En 2013, la justice sud-coréenne ira jusqu’à reconnaître, par l’intermédiaire de sa Cour suprême, la responsabilité de Monsanto et de Dow chemical dans les maladies de peau développées par les vétérans, en tenant pour établie la « corrélation épidémiologique » avec l’agent orange.

Le combat d’une vie

Mais à elle-seule, une femme va incarner le combat des victimes de l’agent orange. Tran To Nga – c’est son nom – est franco-vietnamienne, aujourd’hui âgée de 82 ans.

Journaliste pendant la guerre du Vietnam, elle est directement contaminée par l’agent orange. Les nombreuses maladies qu’elle développe ensuite lui font rapidement prendre conscience de la gravité de la situation. Aussi décide-t-elle d’intenter un procès à plusieurs multinationales américaines, parmi lesquelles Monsanto et Dow chemical, pour obtenir justice et réparation, aussi bien pour elle-même que pour toutes les victimes dont elle va se faire le porte-étendard.

C’est en France qu’a lieu la procédure, et plus précisément à Evry, au sud de Paris, où les audiences débutent le 25 janvier 2021.
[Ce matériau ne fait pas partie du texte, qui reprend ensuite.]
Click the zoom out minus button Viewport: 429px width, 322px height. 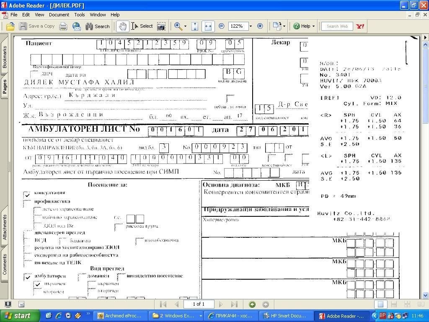point(222,26)
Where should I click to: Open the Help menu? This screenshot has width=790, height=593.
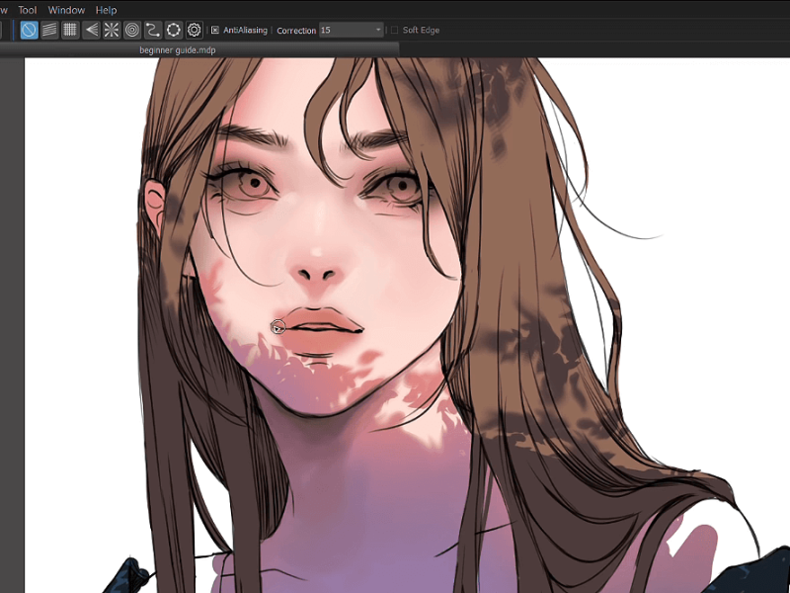click(106, 10)
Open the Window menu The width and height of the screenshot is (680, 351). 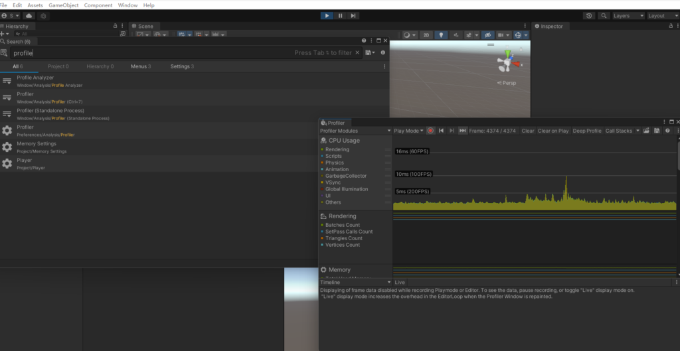click(x=128, y=5)
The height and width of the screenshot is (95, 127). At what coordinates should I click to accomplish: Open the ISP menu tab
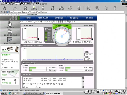pyautogui.click(x=89, y=18)
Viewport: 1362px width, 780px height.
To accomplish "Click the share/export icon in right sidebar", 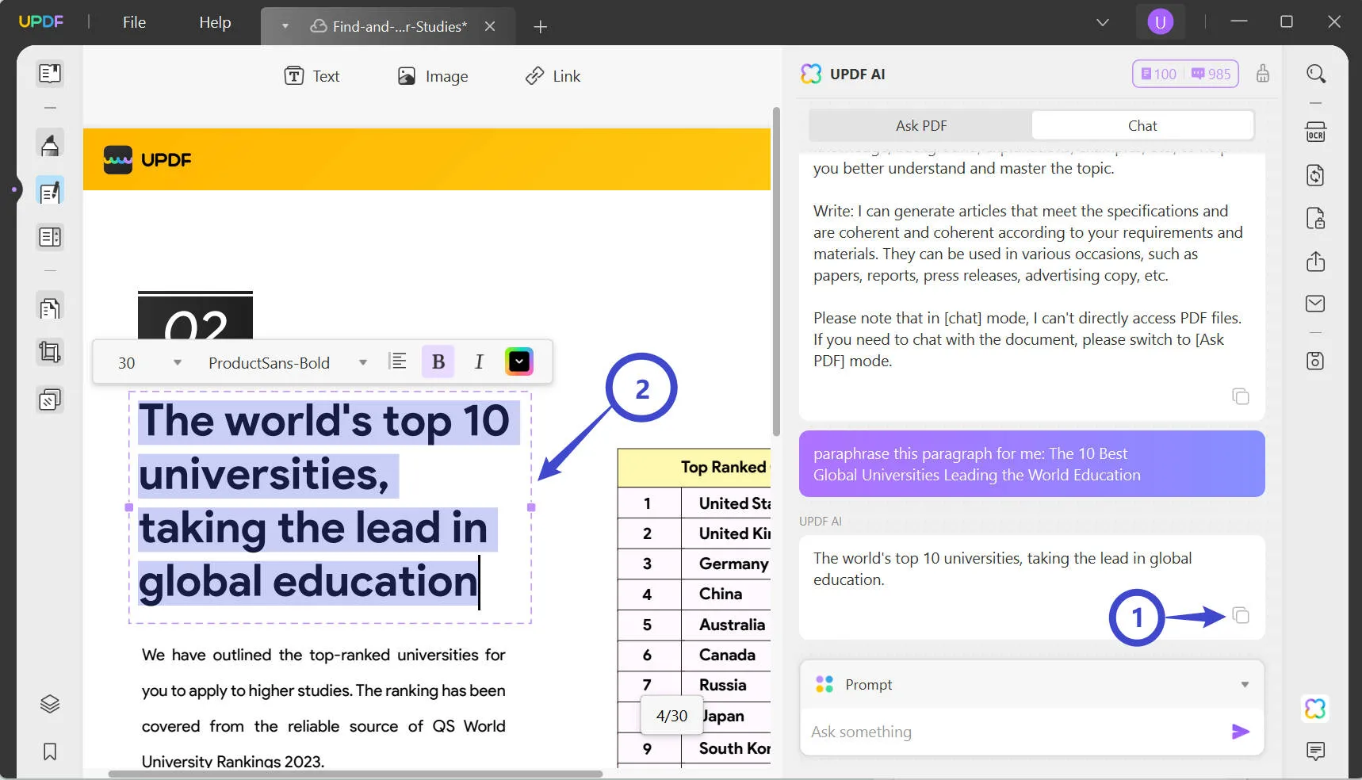I will pyautogui.click(x=1315, y=262).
Le tribunal d’Évry, justement, va refuser de statuer sur la responsabilité des multinationales. Il va retenir que ces dernières ont agi « sur ordre et pour le compte de l’État américain, dans l’accomplissement d’un acte de souveraineté » et qu’en conséquence, elles peuvent se prévaloir de « l’immunité de juridiction » reconnue ordinairement aux États étrangers. Cette conclusion est, aujourd’hui encore, largement contestée.
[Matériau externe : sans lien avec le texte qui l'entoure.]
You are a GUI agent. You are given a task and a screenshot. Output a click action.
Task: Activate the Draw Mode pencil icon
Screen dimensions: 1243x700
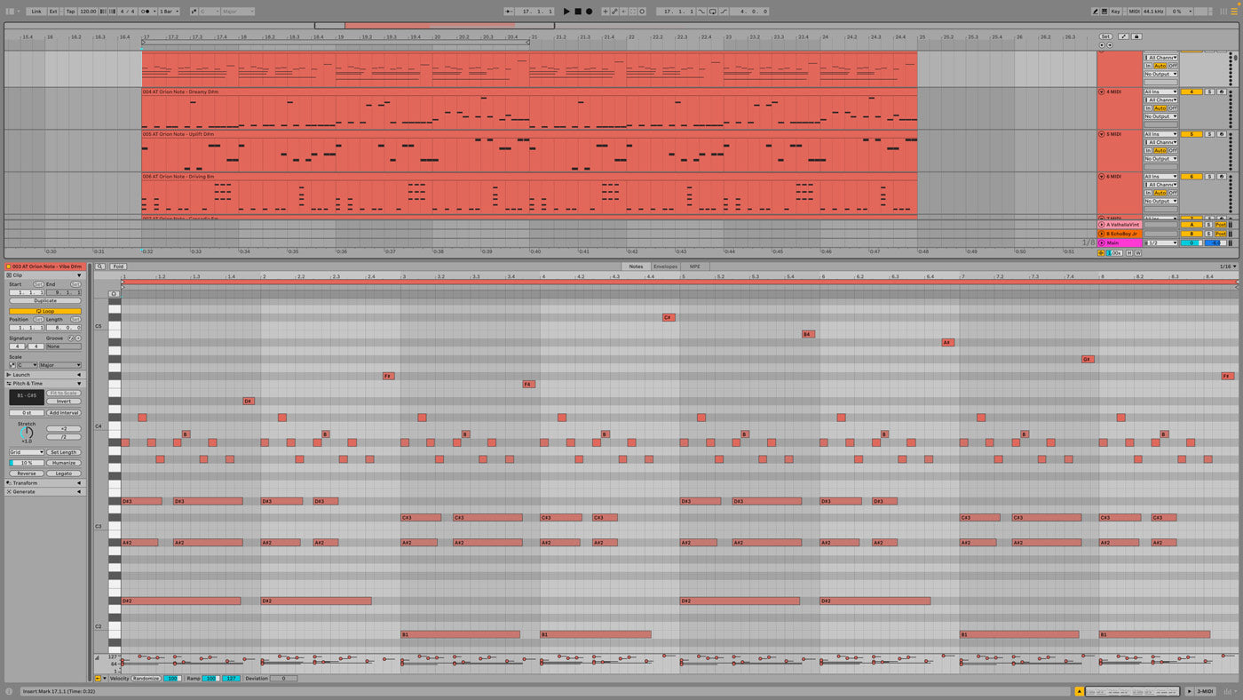tap(1096, 12)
C’est du reste en faisant appel de ce verdict que Tran To Nga a vu sa plainte rejetée une nouvelle fois à la fin du mois d’août dernier (le Petit journal s’en était fait l’écho). Mais affaire à suivre puisqu’elle a décidé de se pourvoir en cassation. « Je me battrai jusqu’à mon dernier souffle », a-t-elle prévenu, misant en cela sur un soutien de plus en plus large au sein de l’opinion publique.

Une mobilisation planétaire

Tran To Nga n’est pas seule dans ce combat, loin s’en faut. Au Vietnam, l’Association vietnamienne des victimes de l’agent orange (V.A.V.A – https://vava.org.vn/) s’emploie à mobiliser le ban et l’arrière ban de la communauté internationale pour venir en aide aux victimes et faire valoir leurs droits. Créée en 2004, c’est avant tout une organisation humanitaire qui gère plusieurs centres de soins et de réhabilitation fonctionnelle, qui travaille à la décontamination des sols et qui prend en charge une partie des traitements médicaux et de l’assurance maladie des victimes. Mais la V.A.V.A offre aussi des bourses d’études et des fournitures scolaires à des enfants de victimes ou des enfants handicapés.

Basé en France, le collectif Vietnam Dioxine (http://vietnamdioxine.org/) regroupe quant à lui des bénévoles et des associations partenaires. Il lutte pour la reconnaissance officielle et les réparations. C’est une association qui a pour but de créer un élan de solidarité vis-à-vis des victimes ; de soutenir ces dernières (y compris financièrement), de contribuer à leur reconnaissance mémorielle, sociétale et judiciaire ; de sensibiliser et d’informer le grand public sur l’agent orange et ses conséquences actuelles au Vietnam ; de soutenir les luttes pour la justice sociale, raciale et environnementale ; et ad finem se constituer partie civile dans toutes les procédures ayant pour requérants des victimes de l’agent orange. Pour sensibiliser le grand public, le collectif organise avec des associations partenaires et des personnalités publiques, des conférences, projections, débats, podcasts, webinaires.